━━━ Texto fornecido ━━━

O aterro não tinha sido apenas o cenário de histórias terríveis, havia se tornado, também, o palco para crianças jogarem futebol. Quando largavam a bola, eram capazes de matarem pombos para fazerem autópsias, simulando a profissão de médico mesmo sem saber o significado de ‘autópsia’.
Há vinte anos atrás, 30 tangerinas podiam ser compradas por dois pesos. Os garotos comiam as primeiras até encher a barriga e as outras eram atiradas, em brincadeira, contra as paredes. Entretanto, o aterro mudou. E não foi somente porque aquela quadra, que termina se chamando Estado de Israel, deu a luz à Leo, um cirurgião de aves que acabaria sendo estrela em outdoors do Quirguistão à Etiópia e Paris.
O lugar mudou, principalmente, porque do outro lado do bairro uma moça foi estuprada. O anonimato foi uma forma de evitar a fofoca e a fama acumulada no distrito de Las Heras de Rosário. O aterro, um lixão a céu aberto, anos depois seria visitado por jornalistas e cronistas de todo o mundo. A localidade fedia, os caminhões de lixo não passavam com regularidade. Seria uma parte da Argentina conhecida apenas pelo estupro da moça, e pelo grupo de garotos que se reuniram na tentativa de revitalizar o local.
Um jovem tentou fazer um mural que serviria como homenagem ao Leo, mas um produtor nada simpático do canal América passou a foto ao noticiário e quis fazer uma piada sobre como o desenho era diferente do personagem original. É lógico que isso não deixou o artista nem um pouco feliz. Mas pouco importava: ao lado, eles pintaram ainda duas imagens e até uma bandinha de rock animou uma festa no local.

Tinha um banheiro feminino e outro masculino. O feminino seria apenas mais um, não fosse a história do estupro, que é uma violação de gênero. Mas não. Na porta, a frase ‘violência não é apenas bater’ estava grafitada, para que isso ficasse bem claro às demais gerações. Na outra parede, também muito claro, um recado em defesa das mães da Plaza de Mayo, que consideram as Malvinas como território argentino e buscam os netos desaparecidos na ditadura militar, como expressou Leo, com um sinal, antes da Copa do Mundo de 2014.

━━━ Dados fornecidos ━━━

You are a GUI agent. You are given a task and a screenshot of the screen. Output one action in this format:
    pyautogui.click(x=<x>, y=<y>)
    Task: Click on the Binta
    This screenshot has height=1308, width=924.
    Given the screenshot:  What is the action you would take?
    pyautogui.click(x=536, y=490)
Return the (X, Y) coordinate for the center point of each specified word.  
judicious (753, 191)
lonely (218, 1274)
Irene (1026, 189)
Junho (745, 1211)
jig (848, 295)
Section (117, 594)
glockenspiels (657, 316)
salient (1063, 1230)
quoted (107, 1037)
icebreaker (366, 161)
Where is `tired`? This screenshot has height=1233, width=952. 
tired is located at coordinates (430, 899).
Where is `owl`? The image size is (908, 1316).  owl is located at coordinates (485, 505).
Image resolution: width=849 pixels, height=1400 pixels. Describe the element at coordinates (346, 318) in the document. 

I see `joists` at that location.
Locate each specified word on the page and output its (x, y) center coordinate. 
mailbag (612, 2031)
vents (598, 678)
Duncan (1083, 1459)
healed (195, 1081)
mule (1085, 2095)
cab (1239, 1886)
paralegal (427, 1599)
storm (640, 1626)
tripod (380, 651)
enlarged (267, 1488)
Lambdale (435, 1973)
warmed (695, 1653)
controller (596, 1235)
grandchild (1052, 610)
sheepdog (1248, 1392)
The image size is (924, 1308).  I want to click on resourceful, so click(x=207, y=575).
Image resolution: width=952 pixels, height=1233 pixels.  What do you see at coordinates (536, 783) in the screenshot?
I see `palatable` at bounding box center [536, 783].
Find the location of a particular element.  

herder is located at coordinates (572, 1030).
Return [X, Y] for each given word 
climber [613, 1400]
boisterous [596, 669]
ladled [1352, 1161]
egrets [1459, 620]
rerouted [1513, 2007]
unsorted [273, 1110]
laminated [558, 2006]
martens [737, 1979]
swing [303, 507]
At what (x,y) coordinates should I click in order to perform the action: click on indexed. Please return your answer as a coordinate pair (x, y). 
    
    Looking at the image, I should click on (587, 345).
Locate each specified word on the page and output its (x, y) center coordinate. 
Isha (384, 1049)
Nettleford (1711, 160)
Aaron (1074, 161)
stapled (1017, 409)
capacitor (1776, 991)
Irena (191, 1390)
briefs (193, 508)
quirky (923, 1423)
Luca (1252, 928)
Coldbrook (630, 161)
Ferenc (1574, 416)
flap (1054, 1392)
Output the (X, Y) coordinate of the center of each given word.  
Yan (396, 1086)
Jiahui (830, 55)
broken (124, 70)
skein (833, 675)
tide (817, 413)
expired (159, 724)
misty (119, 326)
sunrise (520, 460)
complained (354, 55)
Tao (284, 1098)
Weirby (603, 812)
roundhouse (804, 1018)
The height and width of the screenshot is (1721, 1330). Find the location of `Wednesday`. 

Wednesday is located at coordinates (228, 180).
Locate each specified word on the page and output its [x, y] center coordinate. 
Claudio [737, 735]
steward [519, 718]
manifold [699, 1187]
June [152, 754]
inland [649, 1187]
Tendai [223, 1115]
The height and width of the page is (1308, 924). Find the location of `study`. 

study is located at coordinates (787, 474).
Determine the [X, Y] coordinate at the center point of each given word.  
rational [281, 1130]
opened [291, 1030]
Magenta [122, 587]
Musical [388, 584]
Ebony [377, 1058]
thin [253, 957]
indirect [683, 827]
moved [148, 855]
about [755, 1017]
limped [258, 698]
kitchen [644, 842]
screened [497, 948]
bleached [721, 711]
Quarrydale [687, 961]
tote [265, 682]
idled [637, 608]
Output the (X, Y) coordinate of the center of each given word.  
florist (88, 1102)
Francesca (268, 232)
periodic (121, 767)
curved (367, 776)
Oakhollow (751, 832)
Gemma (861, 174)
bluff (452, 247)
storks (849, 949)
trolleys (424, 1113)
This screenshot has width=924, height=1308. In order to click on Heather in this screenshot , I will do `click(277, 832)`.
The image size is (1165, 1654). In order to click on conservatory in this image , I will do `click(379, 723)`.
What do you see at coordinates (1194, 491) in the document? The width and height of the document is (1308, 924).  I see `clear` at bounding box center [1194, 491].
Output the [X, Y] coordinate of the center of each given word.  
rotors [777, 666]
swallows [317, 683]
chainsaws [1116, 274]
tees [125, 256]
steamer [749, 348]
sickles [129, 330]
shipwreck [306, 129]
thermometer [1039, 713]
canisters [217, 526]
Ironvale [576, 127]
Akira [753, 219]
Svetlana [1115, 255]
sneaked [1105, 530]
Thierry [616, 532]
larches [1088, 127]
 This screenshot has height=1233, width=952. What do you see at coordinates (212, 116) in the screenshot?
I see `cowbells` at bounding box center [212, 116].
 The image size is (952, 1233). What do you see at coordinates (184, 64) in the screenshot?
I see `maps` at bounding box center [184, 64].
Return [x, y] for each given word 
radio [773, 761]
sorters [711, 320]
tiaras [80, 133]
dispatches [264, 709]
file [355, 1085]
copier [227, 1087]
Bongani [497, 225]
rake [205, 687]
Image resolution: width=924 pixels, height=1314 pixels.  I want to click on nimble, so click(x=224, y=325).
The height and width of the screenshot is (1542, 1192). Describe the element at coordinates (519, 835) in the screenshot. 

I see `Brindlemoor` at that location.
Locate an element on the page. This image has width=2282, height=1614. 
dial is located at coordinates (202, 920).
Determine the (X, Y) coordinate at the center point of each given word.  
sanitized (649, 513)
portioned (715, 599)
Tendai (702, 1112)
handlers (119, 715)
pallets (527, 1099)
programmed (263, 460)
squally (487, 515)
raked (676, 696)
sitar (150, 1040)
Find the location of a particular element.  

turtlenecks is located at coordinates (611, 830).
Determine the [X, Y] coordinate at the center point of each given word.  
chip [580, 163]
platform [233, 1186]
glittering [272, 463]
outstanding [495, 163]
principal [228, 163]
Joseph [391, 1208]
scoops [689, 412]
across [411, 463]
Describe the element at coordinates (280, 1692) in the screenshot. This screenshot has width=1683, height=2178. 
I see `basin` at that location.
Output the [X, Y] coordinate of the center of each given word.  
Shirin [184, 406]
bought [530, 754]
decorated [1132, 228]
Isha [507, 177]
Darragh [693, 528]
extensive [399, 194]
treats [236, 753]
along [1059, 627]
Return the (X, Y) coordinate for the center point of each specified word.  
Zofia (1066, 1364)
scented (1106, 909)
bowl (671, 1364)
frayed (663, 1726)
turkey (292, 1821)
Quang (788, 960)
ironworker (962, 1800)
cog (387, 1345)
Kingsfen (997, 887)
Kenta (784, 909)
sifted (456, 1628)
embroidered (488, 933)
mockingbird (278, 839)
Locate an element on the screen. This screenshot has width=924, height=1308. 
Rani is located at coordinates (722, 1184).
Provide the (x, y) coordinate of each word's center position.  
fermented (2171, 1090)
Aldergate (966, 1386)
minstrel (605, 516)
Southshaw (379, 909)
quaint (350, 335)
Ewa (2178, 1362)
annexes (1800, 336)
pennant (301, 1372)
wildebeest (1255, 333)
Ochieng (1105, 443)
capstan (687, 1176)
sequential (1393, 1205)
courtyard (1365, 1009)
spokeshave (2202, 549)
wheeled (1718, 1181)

━━━

* **Tarefa proposta**
No texto fornecido, que frase estava grafitada na porta do banheiro feminino?

* **Resultado do exercício**
‘Violência não é apenas bater’.